Konser öncesi DJ kabinindeki İrem Küçükbulut’un, geçtiğimiz yıl hayatını kaybeden müzik insanı ve gerçek bir metal savaşçısı olan Çağlan Tekil’in anısına saygı niteliğinde setlistini çalmasıyla iyice ısınan ortam, adeta küllerinden doğan bir Anka kuşu hesabı, içinden geçtiğimiz zor zamanlarda insanların üzerine sinmiş ölü toprağını savurup attı. Küçükbulut’un harika parçalarıyla yüzler gülerken şarkılara eşlik edilmeye başlandı. Bir Çağlan Tekil klasiği olan Man OwaR’un ardından Running Wild çalınması, gecenin en güzel ve coşku dolu anlarından biriydi.

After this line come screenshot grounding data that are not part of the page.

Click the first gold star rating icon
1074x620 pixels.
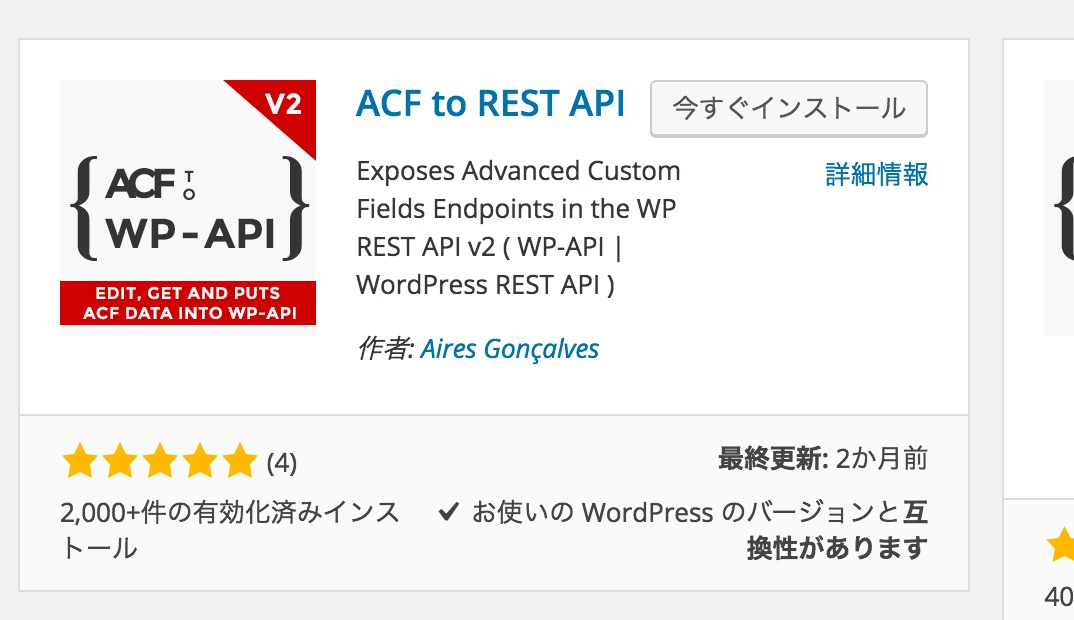coord(81,461)
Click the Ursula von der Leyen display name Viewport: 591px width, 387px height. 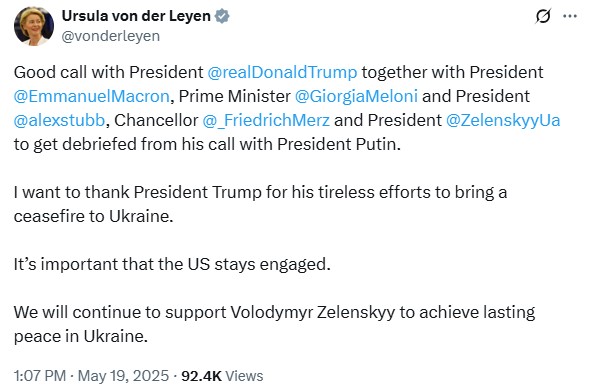tap(136, 16)
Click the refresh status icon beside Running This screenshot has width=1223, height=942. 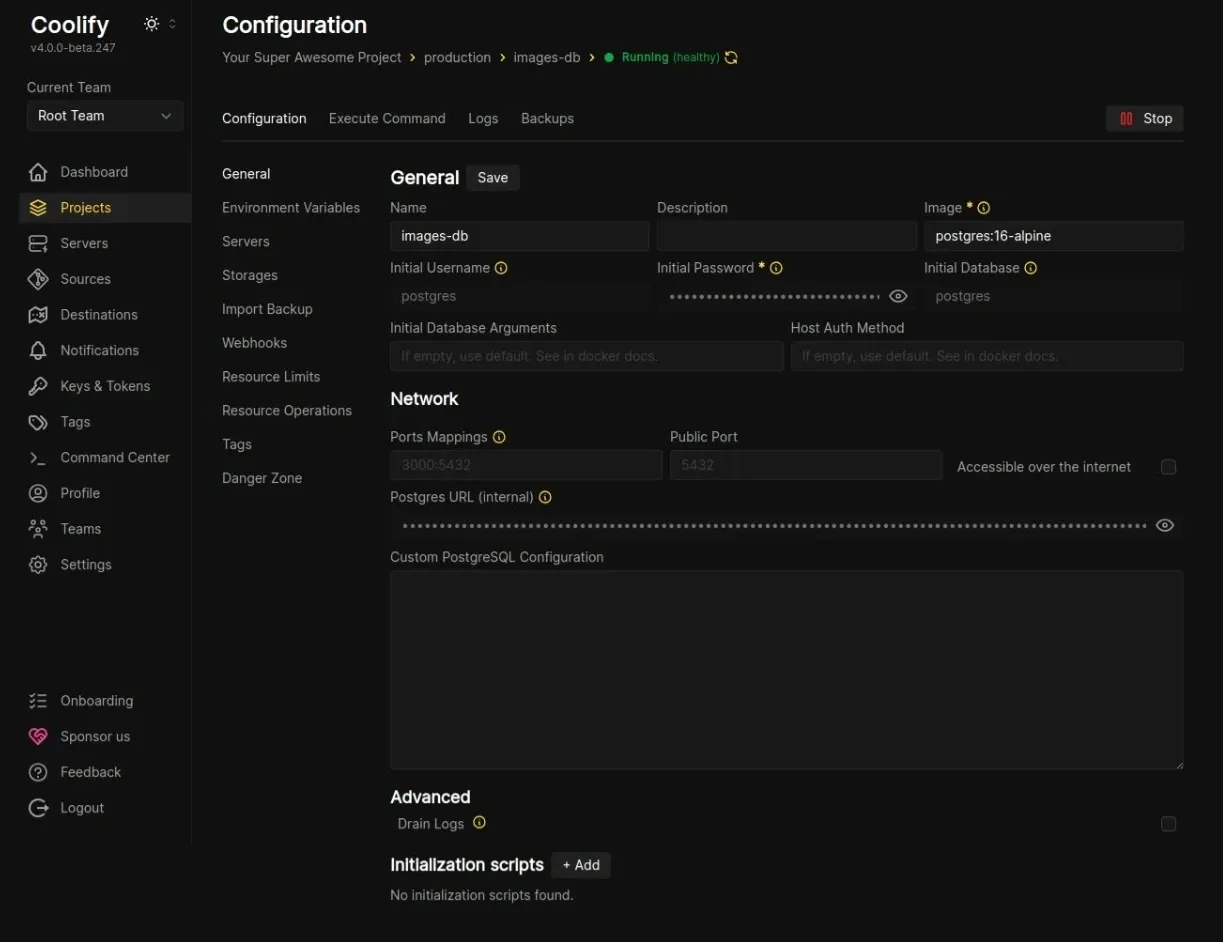click(731, 58)
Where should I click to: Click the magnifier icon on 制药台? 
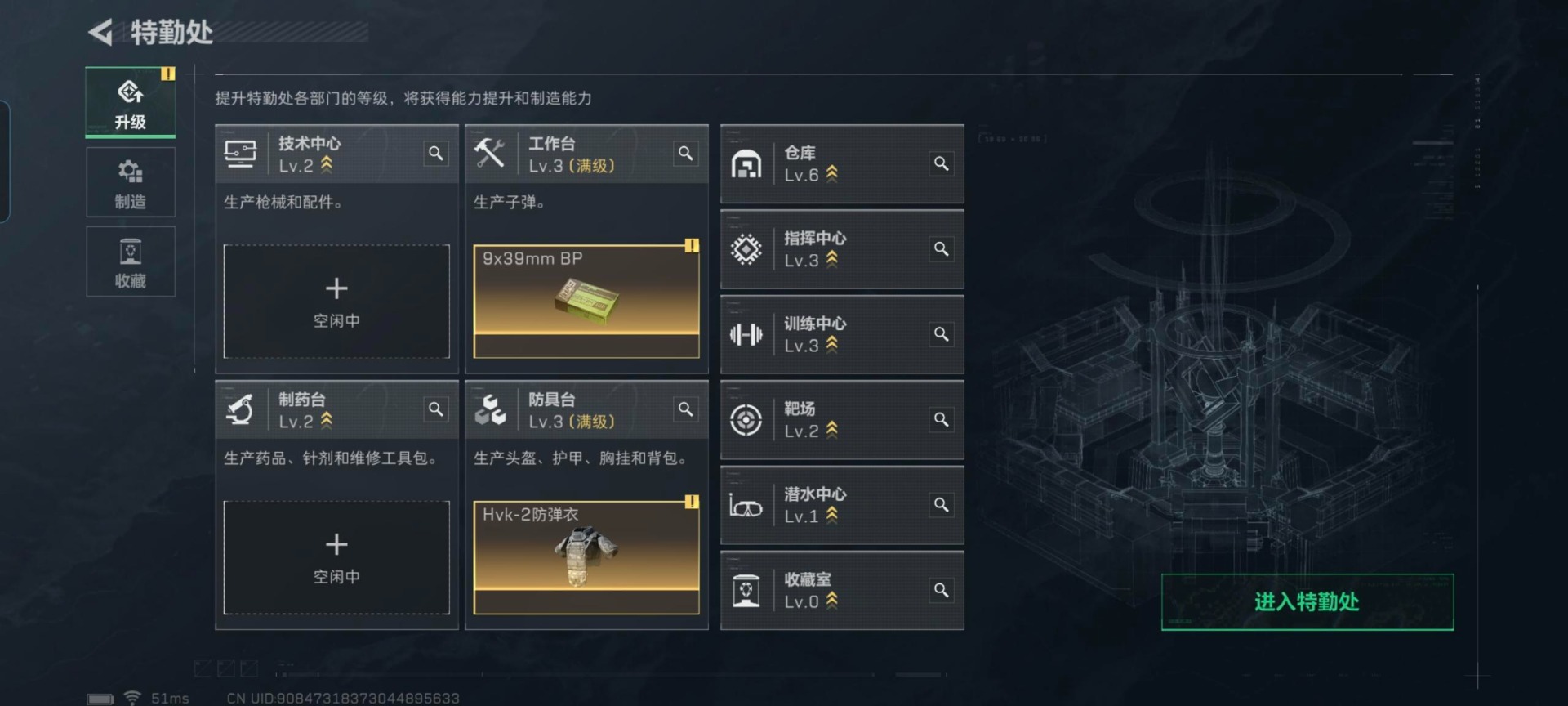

Ardından ışıklar söndü, sahne karardı ve ilk grup olan Diabolizer sahneyi aldı. 2012’de kurulan Kadıköylü grup, ilk parçalarıyla sahneyi resmen salladı. Sahneye bakınca gördüğünüz şey, Dünya standartlarında bir Türkiye grubunun tüm parçalarını gerçek bir adanmışlık ve emeğin eleğinden geçirip yürekleriyle icra etmesiydi. Grup, sahne performansıyla ilk uzunçalar albümleri Khalkedonian Deat’ın başarısının tesadüf olmadığını bir kez daha kanıtladı. Kendi seyircisi önündeki muhteşem performansına bakınca Diabolizer’in hakkının Wacken Open Air olduğunu hissediyor insan.
Son şarkılarıyla muhteşem bir final yapan grubun ardından sahneyi bu kez stoner doom grubu Sülfür Ensemble aldı. Vokalist Erdem Çapar’ın renkli kişiliğiyle hayat bulan mükemmel sahne şovlarıyla seyirciyi mest eden grup, başından sonuna kadar tüm parçalarını aynı yüksek tempo ve coşkuyla çalıp, seyirciyi coşturdu.
Sülfür Ensemble’nin ardından gecenin ağır topu, 25 senenin ardından 2020’de yenilenen kadrosuyla üçüncü stüdyo albümünü çıkaran Trash metal grubu Metalium sahne aldı. Geçen onca yılın ne kendilerini ne de müziklerini paslandırmadığını cümle aleme gösterdiler. Metalium’u izlemek, yıllanmış nadir bir şarabı yudumlamak gibiydi, her parçası boğazda güzel bir tat bırakırken, keyifle, yavaş yavaş sarhoş olmaktan farkı yoktu grubun performansına şahit olmanın. Seyirciyle birlikte hep bir ağızdan söyledikleri final parçasının ardından, ‘arayı daha kısa tutacaklarına’ söz verip harika geceye virgül koyup sevenleri eşliğinde konseri tamamladılar.
İstanbul dün gece uzun bir zamandan sonra harika bir etkinliğe şahit oldu. Gerek sahne alan gruplar, gerek seyircilerin coşkusu beklenenin çok üstündeydi. Özellikle dikkat çeken bir husus ise, uzun ve zor zamanların ardından çok zor şartlarda gerçekleşen bu ilk konserin ne kadar değerli olduğunun bilinciyle insanların yüzündeki sebepsiz gülümsemeyi görmekti. Herkes birbirine karşı kibar ve yardımseverdi. Gezi direnişinden beri böylesi güzel bir birlikteliğe şahit olamayan ben, konserden ziyade bu ruha yeniden tanıklık etmekten ayrıca keyif aldım.
Diken ailesi olarak bir sonraki etkinlikle karşınızda olmak dileğiyle iyi kalın, sert kalın.